• _Directive_: Reproduce each of the records below word for word, keeping every line unchanged and in order.

• _Raw records_:

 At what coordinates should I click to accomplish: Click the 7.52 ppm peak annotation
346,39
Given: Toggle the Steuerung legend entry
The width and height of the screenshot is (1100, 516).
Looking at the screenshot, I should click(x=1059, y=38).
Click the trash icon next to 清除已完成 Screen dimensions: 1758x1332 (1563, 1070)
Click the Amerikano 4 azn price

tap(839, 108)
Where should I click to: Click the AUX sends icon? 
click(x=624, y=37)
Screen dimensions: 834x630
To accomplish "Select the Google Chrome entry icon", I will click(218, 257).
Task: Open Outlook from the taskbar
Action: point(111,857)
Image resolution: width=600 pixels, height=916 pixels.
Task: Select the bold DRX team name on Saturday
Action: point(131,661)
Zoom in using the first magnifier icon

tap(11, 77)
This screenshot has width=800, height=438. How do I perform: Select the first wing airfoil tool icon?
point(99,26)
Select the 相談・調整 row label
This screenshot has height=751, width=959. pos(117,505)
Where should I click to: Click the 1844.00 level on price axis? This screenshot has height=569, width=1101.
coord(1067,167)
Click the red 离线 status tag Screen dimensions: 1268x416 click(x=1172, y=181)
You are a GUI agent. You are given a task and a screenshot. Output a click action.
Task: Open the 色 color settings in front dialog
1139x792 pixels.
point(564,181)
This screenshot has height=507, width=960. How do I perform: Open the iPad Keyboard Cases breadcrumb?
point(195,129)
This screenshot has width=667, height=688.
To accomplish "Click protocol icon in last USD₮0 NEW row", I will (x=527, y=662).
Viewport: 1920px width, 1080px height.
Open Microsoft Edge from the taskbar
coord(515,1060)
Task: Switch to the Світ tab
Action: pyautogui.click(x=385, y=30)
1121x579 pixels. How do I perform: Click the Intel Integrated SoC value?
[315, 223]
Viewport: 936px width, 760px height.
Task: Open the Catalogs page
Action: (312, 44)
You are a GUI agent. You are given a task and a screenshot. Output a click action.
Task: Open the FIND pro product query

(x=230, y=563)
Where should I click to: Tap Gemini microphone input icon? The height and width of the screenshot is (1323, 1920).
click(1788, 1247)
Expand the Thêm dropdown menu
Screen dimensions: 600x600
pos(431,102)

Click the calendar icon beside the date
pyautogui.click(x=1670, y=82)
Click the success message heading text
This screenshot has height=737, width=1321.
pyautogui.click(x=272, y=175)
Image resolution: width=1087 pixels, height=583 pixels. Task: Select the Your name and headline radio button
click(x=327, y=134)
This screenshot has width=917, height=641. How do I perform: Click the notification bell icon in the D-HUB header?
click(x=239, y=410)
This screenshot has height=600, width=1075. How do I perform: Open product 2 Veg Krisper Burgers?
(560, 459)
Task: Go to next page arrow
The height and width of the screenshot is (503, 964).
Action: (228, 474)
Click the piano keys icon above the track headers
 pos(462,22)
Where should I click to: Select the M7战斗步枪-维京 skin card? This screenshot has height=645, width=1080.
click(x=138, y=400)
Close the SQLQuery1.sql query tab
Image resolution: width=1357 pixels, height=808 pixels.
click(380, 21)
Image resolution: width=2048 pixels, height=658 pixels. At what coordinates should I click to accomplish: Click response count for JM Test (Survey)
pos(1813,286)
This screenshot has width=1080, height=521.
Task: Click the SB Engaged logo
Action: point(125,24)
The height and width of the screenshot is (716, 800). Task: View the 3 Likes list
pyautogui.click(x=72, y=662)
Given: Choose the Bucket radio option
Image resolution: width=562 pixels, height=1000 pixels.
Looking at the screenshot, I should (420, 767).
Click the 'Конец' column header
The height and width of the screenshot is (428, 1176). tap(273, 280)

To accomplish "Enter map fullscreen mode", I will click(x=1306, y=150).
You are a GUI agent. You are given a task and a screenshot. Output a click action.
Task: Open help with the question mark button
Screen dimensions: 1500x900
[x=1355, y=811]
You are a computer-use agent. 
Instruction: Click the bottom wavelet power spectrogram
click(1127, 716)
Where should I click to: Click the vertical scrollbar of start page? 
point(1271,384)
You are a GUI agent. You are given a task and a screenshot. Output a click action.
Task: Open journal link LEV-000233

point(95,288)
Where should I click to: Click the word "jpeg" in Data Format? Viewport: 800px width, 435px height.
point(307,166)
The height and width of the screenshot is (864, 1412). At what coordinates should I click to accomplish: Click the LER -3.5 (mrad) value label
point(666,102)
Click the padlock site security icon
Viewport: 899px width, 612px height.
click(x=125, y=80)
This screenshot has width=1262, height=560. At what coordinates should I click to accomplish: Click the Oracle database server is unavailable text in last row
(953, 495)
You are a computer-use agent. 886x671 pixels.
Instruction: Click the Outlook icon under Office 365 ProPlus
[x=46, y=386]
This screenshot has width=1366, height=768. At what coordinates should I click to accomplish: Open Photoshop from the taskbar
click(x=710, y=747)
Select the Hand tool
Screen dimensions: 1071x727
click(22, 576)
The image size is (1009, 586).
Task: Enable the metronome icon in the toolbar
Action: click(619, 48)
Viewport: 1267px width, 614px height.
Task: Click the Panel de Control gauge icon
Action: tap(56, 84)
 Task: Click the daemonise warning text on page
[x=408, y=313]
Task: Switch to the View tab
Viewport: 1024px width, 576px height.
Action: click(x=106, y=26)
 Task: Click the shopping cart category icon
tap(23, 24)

• _Right answer_:
 At what coordinates should I click to accomplish: Click the 7.52 ppm peak annotation
346,39
Given: Toggle the Steuerung legend entry
The width and height of the screenshot is (1100, 516).
Looking at the screenshot, I should click(x=1059, y=38).
Click the trash icon next to 清除已完成 Screen dimensions: 1758x1332 (1563, 1070)
Click the Amerikano 4 azn price

tap(839, 108)
Where should I click to: Click the AUX sends icon? 
click(x=624, y=37)
Screen dimensions: 834x630
To accomplish "Select the Google Chrome entry icon", I will click(218, 257).
Task: Open Outlook from the taskbar
Action: point(111,857)
Image resolution: width=600 pixels, height=916 pixels.
Task: Select the bold DRX team name on Saturday
Action: point(131,661)
Zoom in using the first magnifier icon

tap(11, 77)
This screenshot has width=800, height=438. How do I perform: Select the first wing airfoil tool icon?
point(99,26)
Select the 相談・調整 row label
This screenshot has height=751, width=959. pos(117,505)
Where should I click to: Click the 1844.00 level on price axis? This screenshot has height=569, width=1101.
coord(1067,167)
Click the red 离线 status tag Screen dimensions: 1268x416 click(x=1172, y=181)
You are a GUI agent. You are given a task and a screenshot. Output a click action.
Task: Open the 色 color settings in front dialog
1139x792 pixels.
point(564,181)
This screenshot has height=507, width=960. How do I perform: Open the iPad Keyboard Cases breadcrumb?
point(195,129)
This screenshot has width=667, height=688.
To accomplish "Click protocol icon in last USD₮0 NEW row", I will (x=527, y=662).
Viewport: 1920px width, 1080px height.
Open Microsoft Edge from the taskbar
coord(515,1060)
Task: Switch to the Світ tab
Action: pyautogui.click(x=385, y=30)
1121x579 pixels. How do I perform: Click the Intel Integrated SoC value?
[315, 223]
Viewport: 936px width, 760px height.
Task: Open the Catalogs page
Action: (312, 44)
You are a GUI agent. You are given a task and a screenshot. Output a click action.
Task: Open the FIND pro product query

(x=230, y=563)
Where should I click to: Tap Gemini microphone input icon? The height and width of the screenshot is (1323, 1920).
click(1788, 1247)
Expand the Thêm dropdown menu
Screen dimensions: 600x600
pos(431,102)

Click the calendar icon beside the date
pyautogui.click(x=1670, y=82)
Click the success message heading text
This screenshot has height=737, width=1321.
pyautogui.click(x=272, y=175)
Image resolution: width=1087 pixels, height=583 pixels. Task: Select the Your name and headline radio button
click(x=327, y=134)
This screenshot has width=917, height=641. How do I perform: Click the notification bell icon in the D-HUB header?
click(x=239, y=410)
This screenshot has height=600, width=1075. How do I perform: Open product 2 Veg Krisper Burgers?
(560, 459)
Task: Go to next page arrow
The height and width of the screenshot is (503, 964).
Action: (228, 474)
Click the piano keys icon above the track headers
 pos(462,22)
Where should I click to: Select the M7战斗步枪-维京 skin card? This screenshot has height=645, width=1080.
click(x=138, y=400)
Close the SQLQuery1.sql query tab
Image resolution: width=1357 pixels, height=808 pixels.
click(380, 21)
Image resolution: width=2048 pixels, height=658 pixels. At what coordinates should I click to accomplish: Click response count for JM Test (Survey)
pos(1813,286)
This screenshot has width=1080, height=521.
Task: Click the SB Engaged logo
Action: point(125,24)
The height and width of the screenshot is (716, 800). Task: View the 3 Likes list
pyautogui.click(x=72, y=662)
Given: Choose the Bucket radio option
Image resolution: width=562 pixels, height=1000 pixels.
Looking at the screenshot, I should (420, 767).
Click the 'Конец' column header
The height and width of the screenshot is (428, 1176). tap(273, 280)

To accomplish "Enter map fullscreen mode", I will click(x=1306, y=150).
You are a GUI agent. You are given a task and a screenshot. Output a click action.
Task: Open help with the question mark button
Screen dimensions: 1500x900
[x=1355, y=811]
You are a computer-use agent. 
Instruction: Click the bottom wavelet power spectrogram
click(1127, 716)
Where should I click to: Click the vertical scrollbar of start page? 
point(1271,384)
You are a GUI agent. You are given a task and a screenshot. Output a click action.
Task: Open journal link LEV-000233

point(95,288)
Where should I click to: Click the word "jpeg" in Data Format? Viewport: 800px width, 435px height.
point(307,166)
The height and width of the screenshot is (864, 1412). At what coordinates should I click to accomplish: Click the LER -3.5 (mrad) value label
point(666,102)
Click the padlock site security icon
Viewport: 899px width, 612px height.
click(x=125, y=80)
This screenshot has width=1262, height=560. At what coordinates should I click to accomplish: Click the Oracle database server is unavailable text in last row
(953, 495)
You are a computer-use agent. 886x671 pixels.
Instruction: Click the Outlook icon under Office 365 ProPlus
[x=46, y=386]
This screenshot has width=1366, height=768. At what coordinates should I click to accomplish: Open Photoshop from the taskbar
click(x=710, y=747)
Select the Hand tool
Screen dimensions: 1071x727
click(22, 576)
The image size is (1009, 586).
Task: Enable the metronome icon in the toolbar
Action: click(619, 48)
Viewport: 1267px width, 614px height.
Task: Click the Panel de Control gauge icon
Action: tap(56, 84)
 Task: Click the daemonise warning text on page
[x=408, y=313]
Task: Switch to the View tab
Viewport: 1024px width, 576px height.
Action: click(x=106, y=26)
 Task: Click the shopping cart category icon
tap(23, 24)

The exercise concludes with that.